Doctors Perform Better Than Internet Or App-Based Symptoms Checkers, Says Study (sciencedaily.com)
An anonymous reader quotes a report from Science Daily: Increasingly powerful computers using ever-more sophisticated programs are challenging human supremacy in areas as diverse as playing chess and making emotionally compelling music. But can digital diagnosticians match, or even outperform, human physicians? The answer, according to a new study led by researchers at Harvard Medical School, is "not quite." The findings, published Oct. 10 in JAMA Internal Medicine, show that physicians' performance is vastly superior and that doctors make a correct diagnosis more than twice as often as 23 commonly used symptom-checker apps. The analysis is believed to provide the first direct comparison between human-made and computer-based diagnoses. Diagnostic errors stem from failure to recognize a disease or to do so in a timely manner. Physicians make such errors roughly 10 to 15 percent of the time, researchers say. In the study, 234 internal medicine physicians were asked to evaluate 45 clinical cases, involving both common and uncommon conditions with varying degrees of severity. For each scenario, physicians had to identify the most likely diagnosis along with two additional possible diagnoses. Each clinical vignette was solved by at least 20 physicians. The physicians outperformed the symptom-checker apps, listing the correct diagnosis first 72 percent of the time, compared with 34 percent of the time for the digital platforms. Eighty-four percent of clinicians listed the correct diagnosis in the top three possibilities, compared with 51 percent for the digital symptom-checkers. The difference between physician and computer performance was most dramatic in more severe and less common conditions. It was smaller for less acute and more common illnesses.

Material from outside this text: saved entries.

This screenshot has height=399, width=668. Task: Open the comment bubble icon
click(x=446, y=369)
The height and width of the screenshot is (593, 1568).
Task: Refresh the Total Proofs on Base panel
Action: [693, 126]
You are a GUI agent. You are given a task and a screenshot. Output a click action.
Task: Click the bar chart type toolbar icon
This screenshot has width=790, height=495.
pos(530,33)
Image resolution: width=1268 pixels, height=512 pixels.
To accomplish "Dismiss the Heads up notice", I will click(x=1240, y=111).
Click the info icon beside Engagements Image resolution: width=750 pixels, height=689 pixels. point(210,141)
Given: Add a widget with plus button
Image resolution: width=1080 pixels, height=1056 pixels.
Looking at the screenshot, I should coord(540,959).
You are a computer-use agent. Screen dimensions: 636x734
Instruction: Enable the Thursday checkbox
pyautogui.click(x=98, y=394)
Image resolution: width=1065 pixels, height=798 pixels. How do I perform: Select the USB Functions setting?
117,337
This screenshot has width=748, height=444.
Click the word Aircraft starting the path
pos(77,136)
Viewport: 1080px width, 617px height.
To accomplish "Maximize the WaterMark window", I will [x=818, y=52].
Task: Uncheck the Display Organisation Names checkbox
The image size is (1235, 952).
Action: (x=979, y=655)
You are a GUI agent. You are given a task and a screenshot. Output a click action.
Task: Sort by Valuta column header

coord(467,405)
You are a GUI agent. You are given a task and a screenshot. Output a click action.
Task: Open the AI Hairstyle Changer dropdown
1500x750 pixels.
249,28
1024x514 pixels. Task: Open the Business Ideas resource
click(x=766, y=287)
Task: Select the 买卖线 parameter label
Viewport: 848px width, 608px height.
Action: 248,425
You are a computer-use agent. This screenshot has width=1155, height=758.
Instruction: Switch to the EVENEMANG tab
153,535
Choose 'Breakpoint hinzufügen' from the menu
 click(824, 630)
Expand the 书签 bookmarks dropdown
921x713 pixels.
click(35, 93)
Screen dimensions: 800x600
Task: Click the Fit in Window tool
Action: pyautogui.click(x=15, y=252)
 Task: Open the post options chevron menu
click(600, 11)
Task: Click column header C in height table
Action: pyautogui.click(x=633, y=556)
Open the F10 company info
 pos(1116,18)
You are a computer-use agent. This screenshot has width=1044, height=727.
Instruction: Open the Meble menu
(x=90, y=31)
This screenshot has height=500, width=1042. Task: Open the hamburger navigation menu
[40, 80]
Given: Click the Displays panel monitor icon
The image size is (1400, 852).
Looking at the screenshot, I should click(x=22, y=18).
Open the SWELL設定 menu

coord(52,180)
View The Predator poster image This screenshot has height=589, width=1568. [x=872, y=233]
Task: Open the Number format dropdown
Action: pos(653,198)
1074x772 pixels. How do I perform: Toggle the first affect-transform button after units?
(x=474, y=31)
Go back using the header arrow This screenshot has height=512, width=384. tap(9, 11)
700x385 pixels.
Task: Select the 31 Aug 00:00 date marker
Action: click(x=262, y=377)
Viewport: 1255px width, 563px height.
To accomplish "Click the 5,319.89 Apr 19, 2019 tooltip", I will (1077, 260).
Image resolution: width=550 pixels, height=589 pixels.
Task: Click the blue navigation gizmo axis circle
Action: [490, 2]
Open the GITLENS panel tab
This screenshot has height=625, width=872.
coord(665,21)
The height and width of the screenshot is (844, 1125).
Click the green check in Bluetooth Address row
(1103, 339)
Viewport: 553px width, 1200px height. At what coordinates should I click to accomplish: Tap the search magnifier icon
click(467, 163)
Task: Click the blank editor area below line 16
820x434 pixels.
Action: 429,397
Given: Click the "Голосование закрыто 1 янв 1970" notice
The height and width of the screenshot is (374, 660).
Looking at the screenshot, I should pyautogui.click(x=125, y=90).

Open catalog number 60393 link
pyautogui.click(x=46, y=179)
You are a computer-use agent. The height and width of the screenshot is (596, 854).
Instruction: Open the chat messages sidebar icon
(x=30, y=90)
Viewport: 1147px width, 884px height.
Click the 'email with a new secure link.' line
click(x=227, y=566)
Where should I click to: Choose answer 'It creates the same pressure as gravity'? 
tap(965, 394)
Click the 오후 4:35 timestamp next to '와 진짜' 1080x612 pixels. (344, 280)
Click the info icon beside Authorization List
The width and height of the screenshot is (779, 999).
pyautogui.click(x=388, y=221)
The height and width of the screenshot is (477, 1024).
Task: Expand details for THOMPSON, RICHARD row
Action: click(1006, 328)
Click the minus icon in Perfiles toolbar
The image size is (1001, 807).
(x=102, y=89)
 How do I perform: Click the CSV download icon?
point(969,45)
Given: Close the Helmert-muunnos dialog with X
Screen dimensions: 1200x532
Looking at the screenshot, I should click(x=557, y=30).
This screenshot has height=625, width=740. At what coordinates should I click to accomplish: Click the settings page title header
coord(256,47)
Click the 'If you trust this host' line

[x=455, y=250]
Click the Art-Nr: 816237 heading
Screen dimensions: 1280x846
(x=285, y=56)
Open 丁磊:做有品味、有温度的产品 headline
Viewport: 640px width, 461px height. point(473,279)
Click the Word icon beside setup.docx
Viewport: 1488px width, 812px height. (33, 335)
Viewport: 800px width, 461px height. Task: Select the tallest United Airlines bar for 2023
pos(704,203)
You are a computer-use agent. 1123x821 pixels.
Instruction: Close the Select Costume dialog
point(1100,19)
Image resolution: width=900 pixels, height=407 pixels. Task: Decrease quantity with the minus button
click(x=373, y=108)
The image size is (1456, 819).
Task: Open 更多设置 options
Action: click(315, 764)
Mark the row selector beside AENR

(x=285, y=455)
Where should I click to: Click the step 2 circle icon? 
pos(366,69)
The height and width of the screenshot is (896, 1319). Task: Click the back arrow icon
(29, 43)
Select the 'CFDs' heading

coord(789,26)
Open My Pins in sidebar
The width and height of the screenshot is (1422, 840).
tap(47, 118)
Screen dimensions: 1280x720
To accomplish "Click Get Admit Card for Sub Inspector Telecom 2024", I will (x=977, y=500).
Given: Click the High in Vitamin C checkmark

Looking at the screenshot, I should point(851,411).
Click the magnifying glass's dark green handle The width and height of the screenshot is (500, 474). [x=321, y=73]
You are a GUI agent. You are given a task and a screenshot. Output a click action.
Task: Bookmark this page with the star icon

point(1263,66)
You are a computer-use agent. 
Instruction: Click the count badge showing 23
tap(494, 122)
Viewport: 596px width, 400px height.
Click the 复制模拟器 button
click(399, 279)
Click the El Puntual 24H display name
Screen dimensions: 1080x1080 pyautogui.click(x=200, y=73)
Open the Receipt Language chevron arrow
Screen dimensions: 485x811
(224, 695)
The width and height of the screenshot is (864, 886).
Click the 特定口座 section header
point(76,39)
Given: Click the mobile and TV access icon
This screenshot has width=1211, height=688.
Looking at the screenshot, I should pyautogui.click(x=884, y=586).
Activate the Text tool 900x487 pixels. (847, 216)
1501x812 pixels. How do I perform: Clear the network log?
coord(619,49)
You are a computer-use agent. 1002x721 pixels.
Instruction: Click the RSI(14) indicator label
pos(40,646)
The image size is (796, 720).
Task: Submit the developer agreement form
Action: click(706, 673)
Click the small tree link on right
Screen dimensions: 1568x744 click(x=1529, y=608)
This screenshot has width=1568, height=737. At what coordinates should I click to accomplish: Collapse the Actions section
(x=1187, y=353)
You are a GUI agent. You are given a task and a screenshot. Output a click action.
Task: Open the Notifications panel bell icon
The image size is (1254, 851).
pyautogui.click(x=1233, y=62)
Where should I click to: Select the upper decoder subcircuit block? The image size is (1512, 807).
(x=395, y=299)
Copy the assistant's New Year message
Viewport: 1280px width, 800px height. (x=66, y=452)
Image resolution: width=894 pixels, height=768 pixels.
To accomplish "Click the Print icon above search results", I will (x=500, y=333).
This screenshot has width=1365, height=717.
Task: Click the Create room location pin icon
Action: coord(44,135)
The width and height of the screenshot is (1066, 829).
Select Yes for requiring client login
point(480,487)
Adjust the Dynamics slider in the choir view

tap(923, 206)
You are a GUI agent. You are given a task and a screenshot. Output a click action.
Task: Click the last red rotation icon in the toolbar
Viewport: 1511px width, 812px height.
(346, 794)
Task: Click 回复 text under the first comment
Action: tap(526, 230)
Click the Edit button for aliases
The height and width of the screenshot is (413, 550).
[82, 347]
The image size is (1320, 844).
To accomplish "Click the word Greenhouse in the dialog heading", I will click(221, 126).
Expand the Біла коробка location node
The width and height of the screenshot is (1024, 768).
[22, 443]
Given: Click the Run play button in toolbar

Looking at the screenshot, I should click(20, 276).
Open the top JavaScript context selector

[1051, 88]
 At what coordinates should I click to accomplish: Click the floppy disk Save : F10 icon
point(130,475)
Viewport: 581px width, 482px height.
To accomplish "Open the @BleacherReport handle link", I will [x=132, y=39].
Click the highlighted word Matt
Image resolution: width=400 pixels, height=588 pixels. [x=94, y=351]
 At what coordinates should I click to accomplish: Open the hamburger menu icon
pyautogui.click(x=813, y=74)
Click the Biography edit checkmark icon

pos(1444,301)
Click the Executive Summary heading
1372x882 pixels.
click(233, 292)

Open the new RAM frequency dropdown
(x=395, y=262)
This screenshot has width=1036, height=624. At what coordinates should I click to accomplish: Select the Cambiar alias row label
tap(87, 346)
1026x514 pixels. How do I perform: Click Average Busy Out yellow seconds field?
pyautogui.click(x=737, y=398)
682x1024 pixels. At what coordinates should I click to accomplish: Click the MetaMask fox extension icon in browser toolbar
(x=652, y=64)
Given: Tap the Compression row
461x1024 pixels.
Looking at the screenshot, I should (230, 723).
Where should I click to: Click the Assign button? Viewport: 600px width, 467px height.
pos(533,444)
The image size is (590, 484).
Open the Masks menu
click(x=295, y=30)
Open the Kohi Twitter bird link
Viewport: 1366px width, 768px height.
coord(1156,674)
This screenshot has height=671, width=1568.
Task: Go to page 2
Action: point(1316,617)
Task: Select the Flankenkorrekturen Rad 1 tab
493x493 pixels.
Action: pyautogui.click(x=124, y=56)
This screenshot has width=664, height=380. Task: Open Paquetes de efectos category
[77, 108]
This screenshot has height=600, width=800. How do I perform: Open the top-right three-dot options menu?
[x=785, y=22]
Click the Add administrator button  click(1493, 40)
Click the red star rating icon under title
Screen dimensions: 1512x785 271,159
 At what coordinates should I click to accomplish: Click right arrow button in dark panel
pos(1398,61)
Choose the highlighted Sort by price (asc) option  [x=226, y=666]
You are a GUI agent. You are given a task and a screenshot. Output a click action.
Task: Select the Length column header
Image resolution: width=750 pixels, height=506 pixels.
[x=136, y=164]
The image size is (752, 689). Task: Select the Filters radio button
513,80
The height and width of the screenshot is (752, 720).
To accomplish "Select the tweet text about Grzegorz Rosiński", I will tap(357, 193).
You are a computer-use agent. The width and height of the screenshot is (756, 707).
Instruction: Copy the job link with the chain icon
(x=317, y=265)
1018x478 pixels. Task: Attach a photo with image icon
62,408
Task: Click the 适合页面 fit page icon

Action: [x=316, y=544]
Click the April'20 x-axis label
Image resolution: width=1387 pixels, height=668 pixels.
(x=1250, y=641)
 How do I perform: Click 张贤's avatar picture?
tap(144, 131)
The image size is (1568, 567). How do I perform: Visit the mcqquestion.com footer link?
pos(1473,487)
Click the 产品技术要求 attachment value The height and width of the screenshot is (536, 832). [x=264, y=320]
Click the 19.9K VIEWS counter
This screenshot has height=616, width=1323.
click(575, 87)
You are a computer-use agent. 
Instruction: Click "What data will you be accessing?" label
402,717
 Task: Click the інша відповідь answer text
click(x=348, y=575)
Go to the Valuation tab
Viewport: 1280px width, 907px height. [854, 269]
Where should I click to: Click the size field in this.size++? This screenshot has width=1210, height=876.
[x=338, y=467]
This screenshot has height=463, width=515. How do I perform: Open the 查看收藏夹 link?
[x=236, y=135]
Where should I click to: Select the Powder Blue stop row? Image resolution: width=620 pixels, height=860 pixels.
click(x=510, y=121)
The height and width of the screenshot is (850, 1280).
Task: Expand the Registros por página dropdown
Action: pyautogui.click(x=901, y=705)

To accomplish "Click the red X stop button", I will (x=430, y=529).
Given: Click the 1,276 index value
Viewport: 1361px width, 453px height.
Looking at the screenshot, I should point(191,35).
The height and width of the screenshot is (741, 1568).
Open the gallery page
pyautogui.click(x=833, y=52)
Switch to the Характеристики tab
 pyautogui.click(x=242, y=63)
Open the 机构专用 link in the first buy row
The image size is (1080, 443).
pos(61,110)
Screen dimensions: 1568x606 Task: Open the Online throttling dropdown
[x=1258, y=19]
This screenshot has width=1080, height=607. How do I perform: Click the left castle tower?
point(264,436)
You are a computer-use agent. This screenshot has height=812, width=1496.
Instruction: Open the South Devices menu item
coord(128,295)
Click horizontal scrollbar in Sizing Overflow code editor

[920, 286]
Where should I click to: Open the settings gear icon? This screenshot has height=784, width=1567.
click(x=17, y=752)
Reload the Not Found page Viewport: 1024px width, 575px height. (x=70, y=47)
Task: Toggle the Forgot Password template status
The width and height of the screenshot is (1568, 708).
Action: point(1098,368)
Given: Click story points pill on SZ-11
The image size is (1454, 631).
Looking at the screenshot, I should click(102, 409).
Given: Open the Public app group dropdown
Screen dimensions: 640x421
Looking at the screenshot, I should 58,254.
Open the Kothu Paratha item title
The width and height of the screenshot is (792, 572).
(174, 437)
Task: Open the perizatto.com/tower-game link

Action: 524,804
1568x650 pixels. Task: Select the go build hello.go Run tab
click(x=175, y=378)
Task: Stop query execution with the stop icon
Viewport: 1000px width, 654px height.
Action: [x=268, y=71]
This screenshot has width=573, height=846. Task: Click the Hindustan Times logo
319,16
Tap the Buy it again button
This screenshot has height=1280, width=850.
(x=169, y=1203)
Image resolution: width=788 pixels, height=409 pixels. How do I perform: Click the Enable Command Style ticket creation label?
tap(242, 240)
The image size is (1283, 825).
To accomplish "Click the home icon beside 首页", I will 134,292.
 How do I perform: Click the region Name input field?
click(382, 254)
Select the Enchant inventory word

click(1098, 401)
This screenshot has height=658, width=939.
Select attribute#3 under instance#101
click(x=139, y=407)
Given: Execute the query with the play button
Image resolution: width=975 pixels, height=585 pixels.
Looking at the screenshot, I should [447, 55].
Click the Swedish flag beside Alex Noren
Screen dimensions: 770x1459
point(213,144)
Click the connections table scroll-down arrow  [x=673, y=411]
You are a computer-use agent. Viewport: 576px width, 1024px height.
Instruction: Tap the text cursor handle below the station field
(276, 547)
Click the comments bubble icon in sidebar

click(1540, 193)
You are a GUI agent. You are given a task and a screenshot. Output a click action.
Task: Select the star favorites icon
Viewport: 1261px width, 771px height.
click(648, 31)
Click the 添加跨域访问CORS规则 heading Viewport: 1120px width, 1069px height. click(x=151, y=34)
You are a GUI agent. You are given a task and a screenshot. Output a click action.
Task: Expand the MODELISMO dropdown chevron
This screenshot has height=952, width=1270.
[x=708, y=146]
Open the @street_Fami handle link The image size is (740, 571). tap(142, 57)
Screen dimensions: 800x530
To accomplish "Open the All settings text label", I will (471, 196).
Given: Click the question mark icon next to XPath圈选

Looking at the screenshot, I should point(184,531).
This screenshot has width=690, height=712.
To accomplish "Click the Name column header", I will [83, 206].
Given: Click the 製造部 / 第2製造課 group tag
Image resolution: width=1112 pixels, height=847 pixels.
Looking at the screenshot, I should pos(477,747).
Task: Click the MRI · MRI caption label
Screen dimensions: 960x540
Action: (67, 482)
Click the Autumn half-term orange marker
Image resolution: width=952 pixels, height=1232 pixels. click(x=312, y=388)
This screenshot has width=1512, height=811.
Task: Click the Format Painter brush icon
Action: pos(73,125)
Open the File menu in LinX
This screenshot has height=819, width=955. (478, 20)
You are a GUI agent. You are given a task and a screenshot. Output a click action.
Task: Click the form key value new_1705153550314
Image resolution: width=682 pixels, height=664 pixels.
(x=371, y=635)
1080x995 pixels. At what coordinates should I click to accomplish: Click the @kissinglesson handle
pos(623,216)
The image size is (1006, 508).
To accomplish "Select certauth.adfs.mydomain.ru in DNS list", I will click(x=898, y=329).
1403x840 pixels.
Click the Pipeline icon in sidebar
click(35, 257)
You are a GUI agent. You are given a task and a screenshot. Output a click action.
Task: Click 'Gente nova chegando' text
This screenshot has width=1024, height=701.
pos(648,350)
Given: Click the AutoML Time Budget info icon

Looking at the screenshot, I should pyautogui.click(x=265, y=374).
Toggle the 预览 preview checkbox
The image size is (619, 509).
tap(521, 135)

The listed authors are someone with a Bachelor's of Arts, someone else with a Masters of Arts and a couple of medical doctors. The first MD appears to have completed a research fellowship (probably six months to a year). The senior author appears to be the most scientifically qualified, with an MSc in epidemiology. An MSc isn't exactly highly trained in science, although it is pretty good for an MD.
I have to write my own abstract this morning, but a quick scan of this thing brings up some concerns.
First, it's a "research letter" which is basically an abstract. There's very little detail about what they actually did.
Second, and perhaps most important, the responses from the humans were free text, which was evaluated (non blinded) by the study authors to decide whether or not the respondents had listed the correct diagnosis; there's no discussion of what the evaluation criteria were, what they did if the top three couldn't be established, how partial answers were handled, or what they did if more than three diagnoses were listed or not ranked.
Third, they have repeated responses from some physicians and not others, but their simple chi squared test of proportion doesn't take that into account.
Fourth, there's no discussion of how the online programs were used: how did they input the case histories? What did they do if a question couldn't be answered? Was all the information in the case histories used by each of the programs?
Lastly, they list several limitations themselves: the vignettes they used are very simplified, the human respondents weren't controlled and may not be a representative sample (they were doctors who routinely use a volunteer diagnosis web site), and online symptom checkers are not the only type of diagnostic system and others may have superior performance.